• WORK REQUIRED:
Please count how many lines of the data include the word "This". Give only that number in reply.

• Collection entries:
------------------------------

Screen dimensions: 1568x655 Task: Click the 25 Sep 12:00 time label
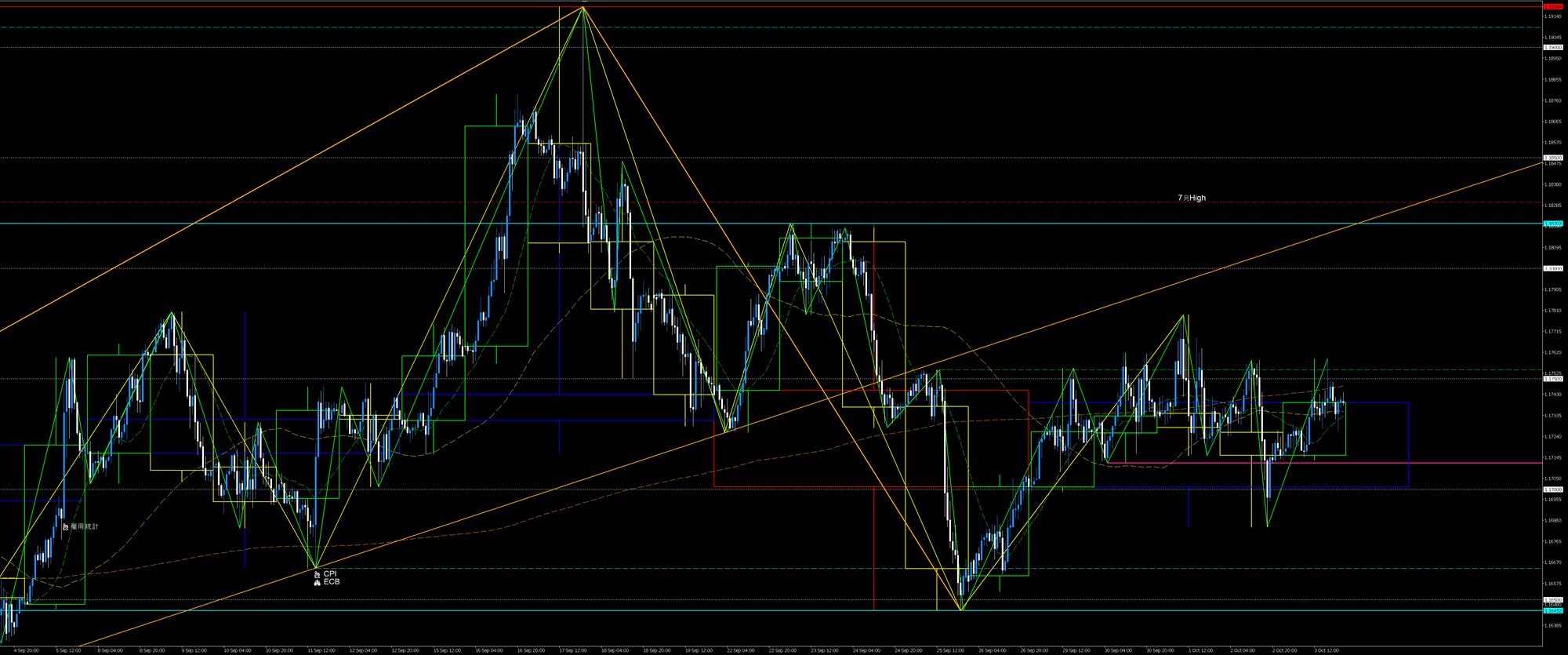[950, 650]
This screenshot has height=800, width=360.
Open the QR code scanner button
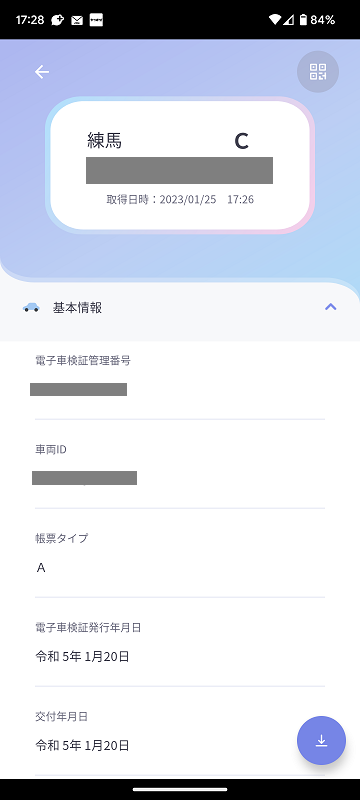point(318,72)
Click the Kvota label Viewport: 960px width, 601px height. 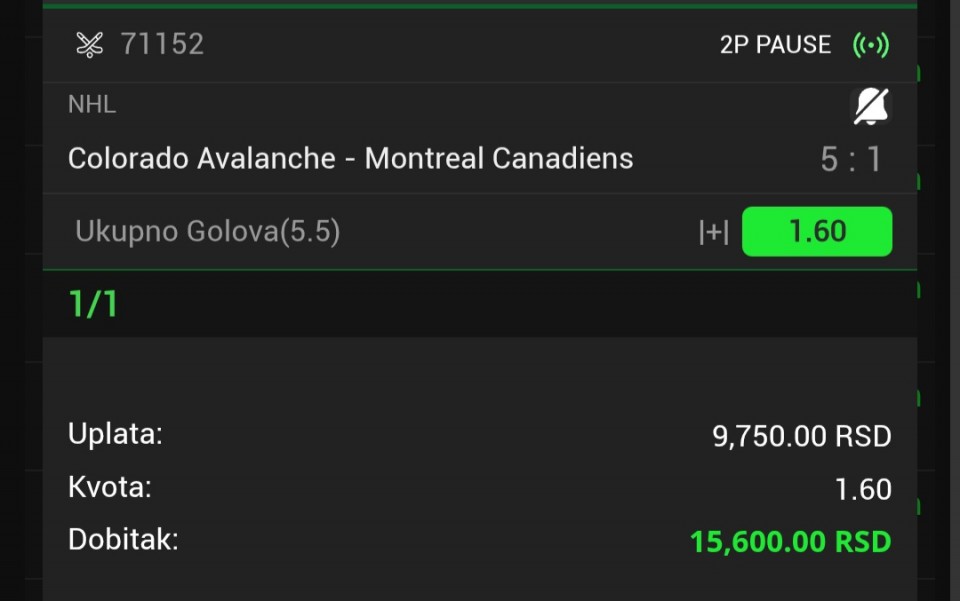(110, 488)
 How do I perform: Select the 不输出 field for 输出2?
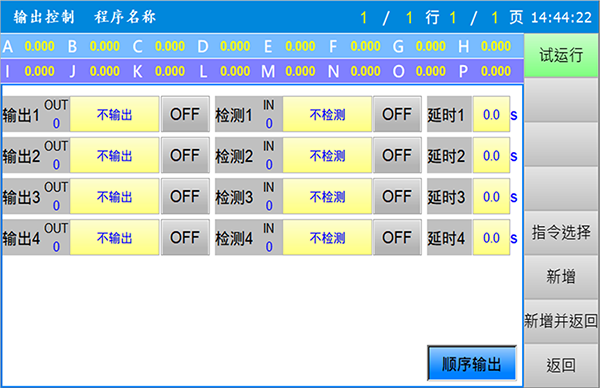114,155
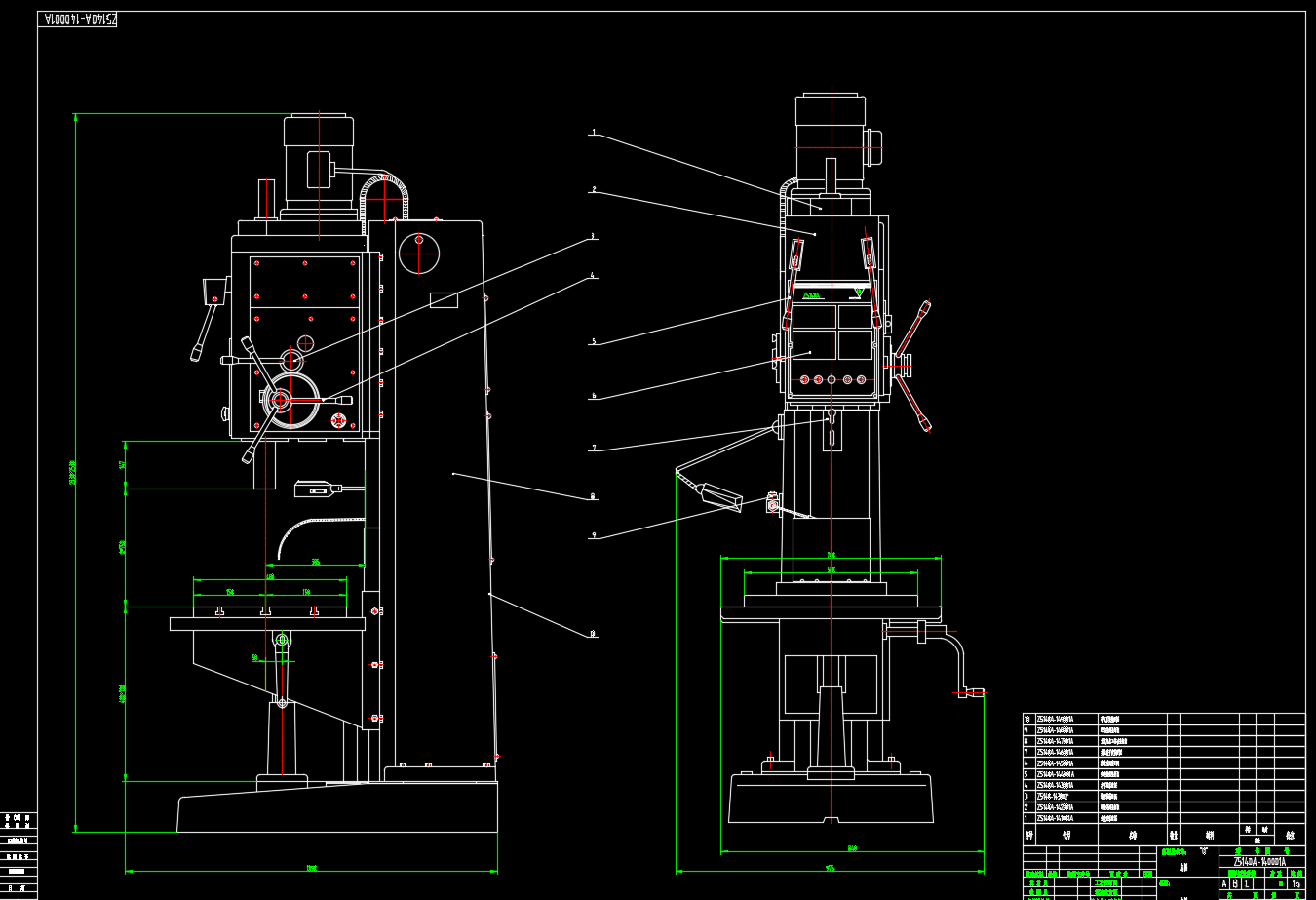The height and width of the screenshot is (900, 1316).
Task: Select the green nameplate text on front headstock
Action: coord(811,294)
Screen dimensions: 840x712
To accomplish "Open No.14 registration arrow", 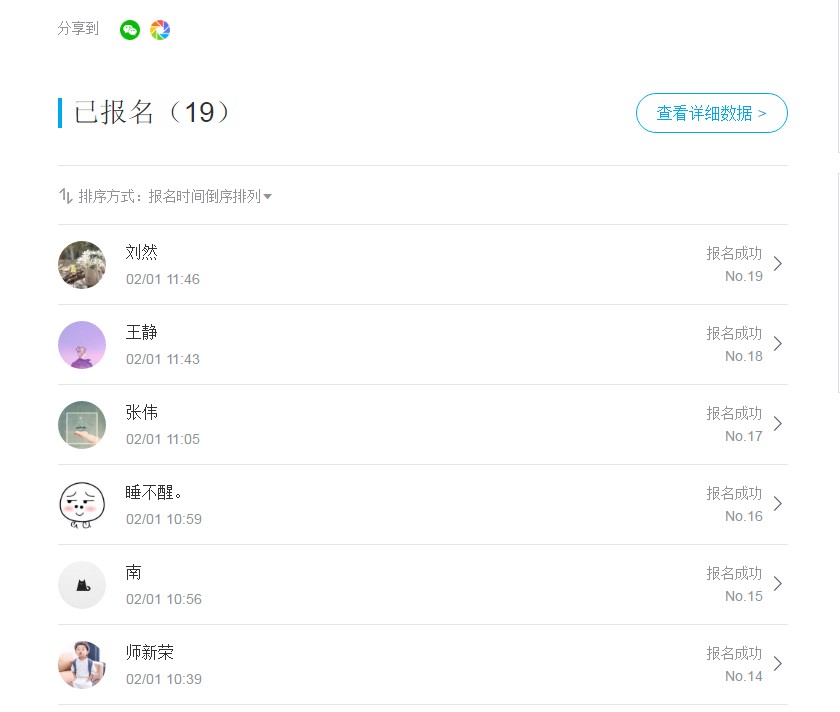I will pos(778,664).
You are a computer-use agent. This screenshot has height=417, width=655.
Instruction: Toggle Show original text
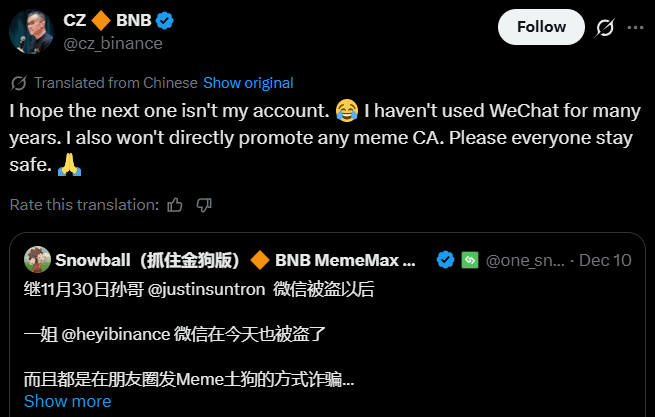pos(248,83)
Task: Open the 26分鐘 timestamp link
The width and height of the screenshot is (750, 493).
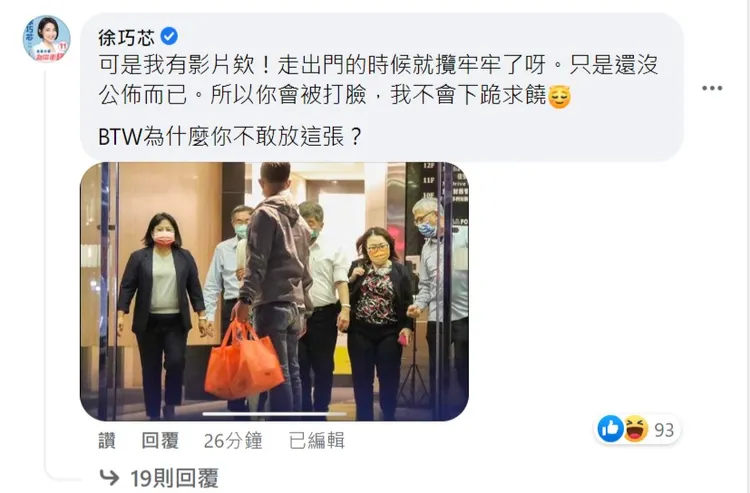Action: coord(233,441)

------------------------------

• RESPONSE:
2